There are two things in this prophetic book,
to which all its contents refer;
the first is, that no other God is to be acknowledged but the Lord,
and the other,
that no other faith is to be acknowledged but faith in the Lord;
he who knows these,
and yet adds anything with intent to destroy them,
cannot be otherwise than in falsities and evils,
and must perish from them,
because from no other God but the Lord,
and by no other faith but faith in the Lord,
is given the good which is of love,
and the truth which is of faith,
and consequently the felicity of eternal life,
as the Lord Himself teaches in many places in the Evangelists . . ..

AR 958
And if anyone shall take away
from the words of the book of this prophecy,
God shall take away his part out of the book of life,
and out of the holy city,
and the things which are written in this book,

(Revelation 22:19)

signifies that they who read and know the truths of doctrine in this book,
now opened by the Lord,
and yet acknowledge any other God than the Lord,
and any other faith than a faith in Him,
by taking away anything whereby they may destroy these two things,
cannot acquire any wisdom,
nor appropriate to themselves anything from the Word,
nor be received into the New Jerusalem,
nor have their lot with those who are in the Lord's kingdom.
These words signify the same as the foregoing,
only that here it is said of those who take away,
and there of those who add,
consequently of those who either by adding or taking away . . .
for all the things which are written in this book
regard the New Heaven and the New Church,
which make the Lord's kingdom as the end,
and the end is that to which
all the things which are written in the book have reference.

Friday, January 01, 2010

AR 949 - confidence & peace

AR 949 [2]
By faith in Him is meant confidence that He will save,
and they have this confidence who immediately approach Him,
and shun evils as sins;
with others it is not given.

It was said that "My reward is with Me"
signifies that He Himself is heaven and the felicity of eternal life,
for "reward" is intrinsic beatitude,
which is called peace, and consequently external joy.

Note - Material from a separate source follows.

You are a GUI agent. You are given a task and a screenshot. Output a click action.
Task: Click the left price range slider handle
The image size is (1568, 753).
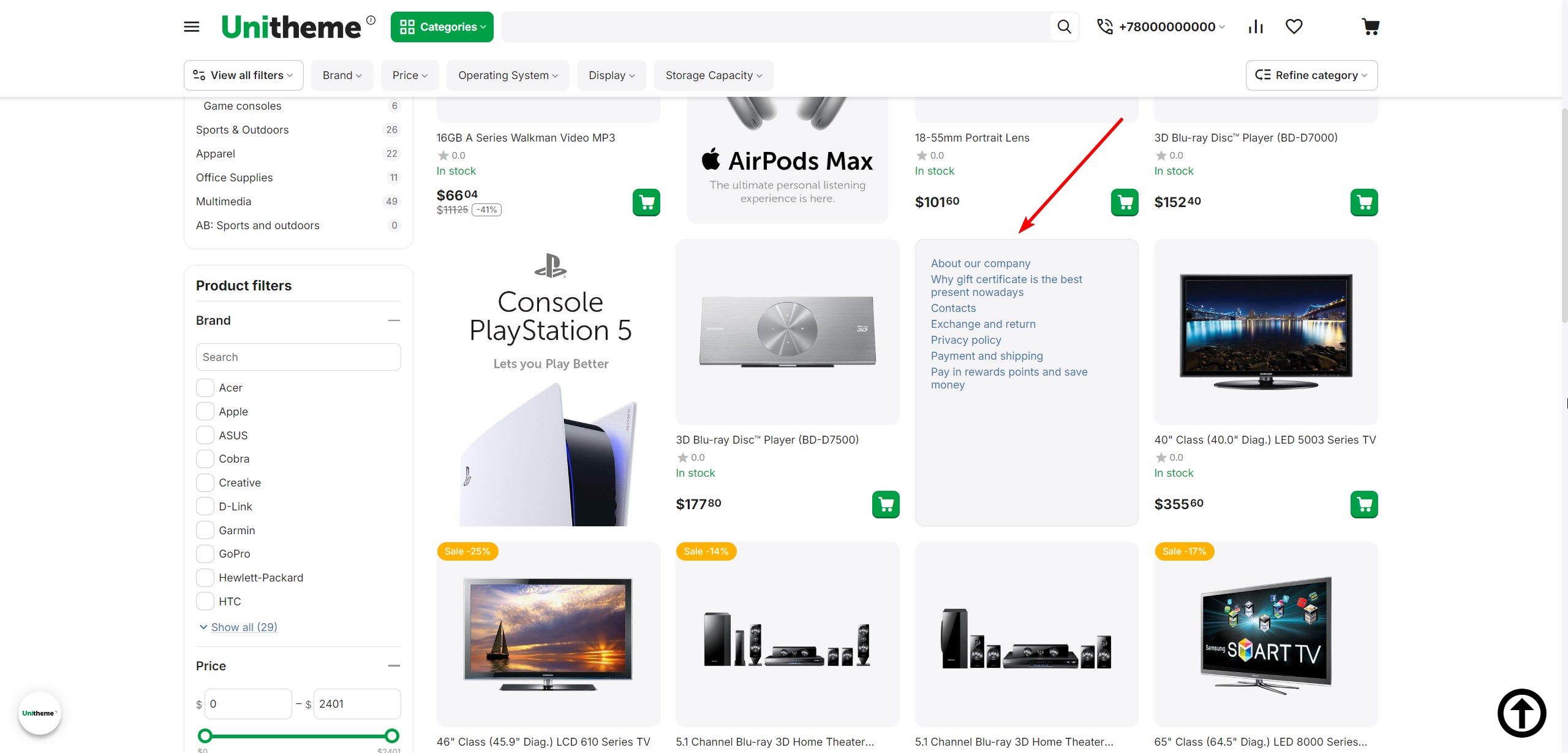click(205, 736)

These are solely from the Lord,
and the things which are from the Lord,
not only are from Him,
but also are Himself,
for the Lord cannot send forth anything from Himself except it be Himself,
for He is omnipresent with every person according to conjunction,
and conjunction is according to reception,
and reception is according to love and wisdom,
or if you will, according to charity and faith,
and charity and faith are according to life,
and life is according to the aversion to evil and falsity,
and aversion to evil and falsity
is according to the knowledge of what is evil and false,
and then according to repentance,
and at the same time looking to the Lord.